I had an amazing year with an amazing family. I lived in Växjö in the south of Sweden. My host family also had a winter house in the North where the bedroom cottages were over 200 years old and I could see Norway from the ski slopes. I even got to hike over the arctic circle.
We went ice skating and ice fishing, swam in frozen lakes and you guessed it – ate pastry.
They also had a summer house on the beach further south. The water was freezing and a hot day over there (20oc) had them heading down into the cellar to cool off.
I was so comfortable with life over there that I actually forgot a lot of my English. Grammar in my letters home (this was pre Facebook and email) was all over the place and when I arrived back in Wagga Wagga I couldn’t understand anyone. English had become my second language and the Wagga twang was just way too much.

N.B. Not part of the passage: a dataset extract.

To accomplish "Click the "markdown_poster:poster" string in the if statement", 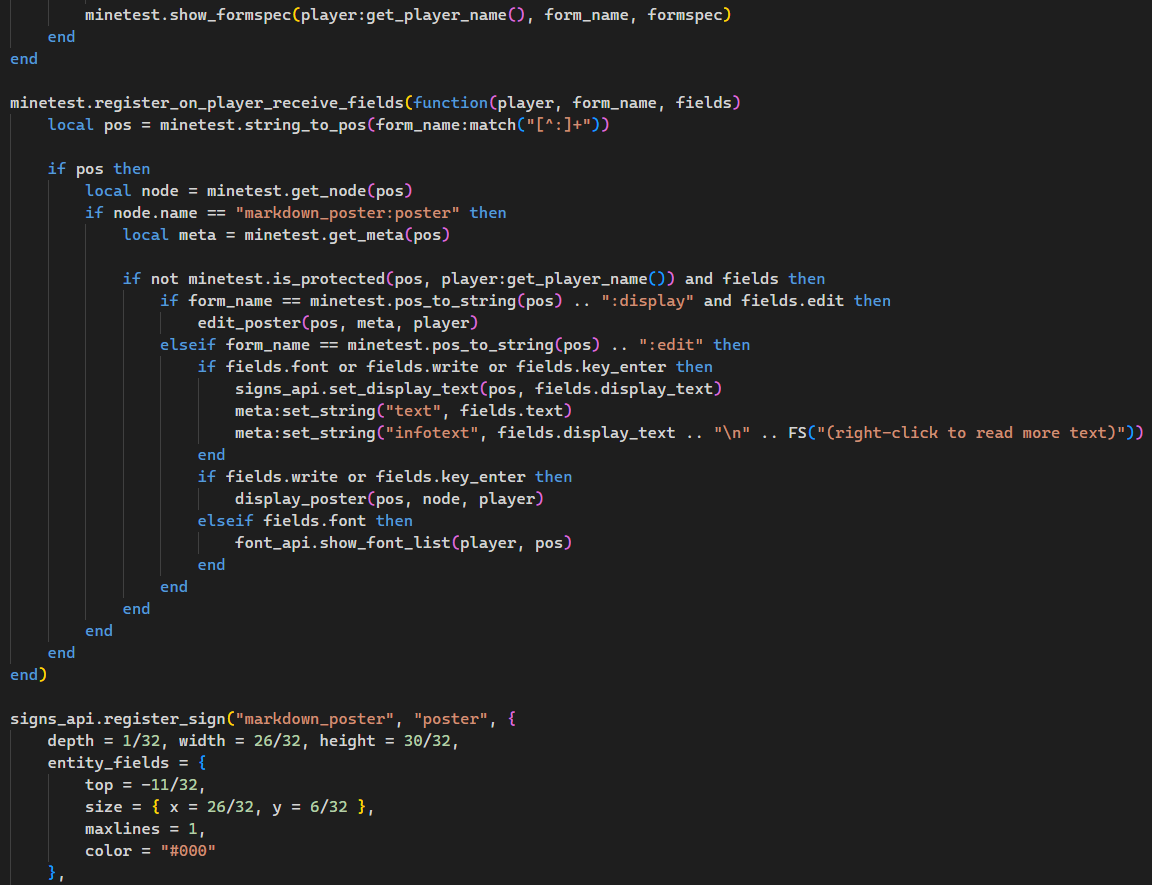I will [347, 213].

My English has returned but unfortunately my Swedish is now a little rusty. If you speak Swedish feel free to call me so I can practice again.
3. I cry all the time
Now this may seem like an odd thing to admit to, but those that know me well, know it’s true. I’m not a sad person and believe I am rather blessed with what life has dealt, but I find that tears can appear at any time.
It could be a song lyric that catches my heart, a Huggies nappies ad, a kids movie, a TED video or a book. I remember watching ‘Up’ with my kids one day and was a blubbering mess in the first few minutes. Now if there’s a sad part in a movie the kids are throwing me tissues and telling me ‘it’s OK’.

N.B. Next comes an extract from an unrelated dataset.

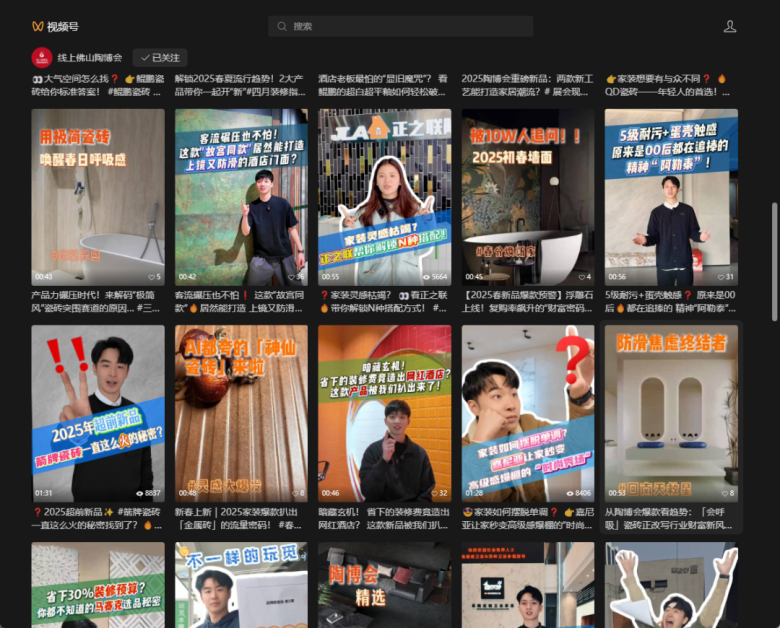Open the user profile icon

If I go to the movies with my friends they know that chances are I’ll cry at something, even when it’s a comedy. My family also know that if they see me crying it’s not always bad news.
I even cry when I’m tired. When I am overtired I get the giggles that soon turn to tears as I’m trying to catch my breath and stop laughing. Yes it would be much easier to just get some sleep, but that’s just how I roll. It seems I am an emotional being and I’m totally fine with that.
4. My horse had better hair than me
My mum recently sent me some negatives she found and when I got them developed I was a little embarrassed. Firstly I’m sure I was much happier back then, I obviously didn’t want my photo taken that day. Secondly check out the hair, what was I thinking???
I grew up in country NSW and fashion was not high on my agenda. I was more interested in riding my horse or my friends motorbikes than doing my hair – obviously!
I actually love taking my kids back to my Nana’s to let them enjoy the country lifestyle I was lucky enough to grow up with. No agenda, no stress and plenty of cake.
5. I was a qualified Financial Adviser
I studied and qualified as a Financial Adviser and worked in the Financial Services Industry for 15 years. At first it seemed like a good fit, I loved dealing with the people and I was good at it. However, once my children came along I realised that working in Corporate Financial Services was not where I wanted to spend my time.
The further I progressed in my career the further I was away from the end clients, the people I wanted to be working with. I’d lost my spark. I wanted to be working on something that excited me, something that allowed me to follow my ideas and work with people on a much deeper level.
Now I get to create the type of work I’m doing. I get to share my lessons with others and help them grow and develop doing something they love.
Phew, now what?
My ultimate goal for my clients is to make their business emotionally and financially sustainable. My passion is in helping them unlock what makes them tick, what lights them up and how they can bring that magic into the world.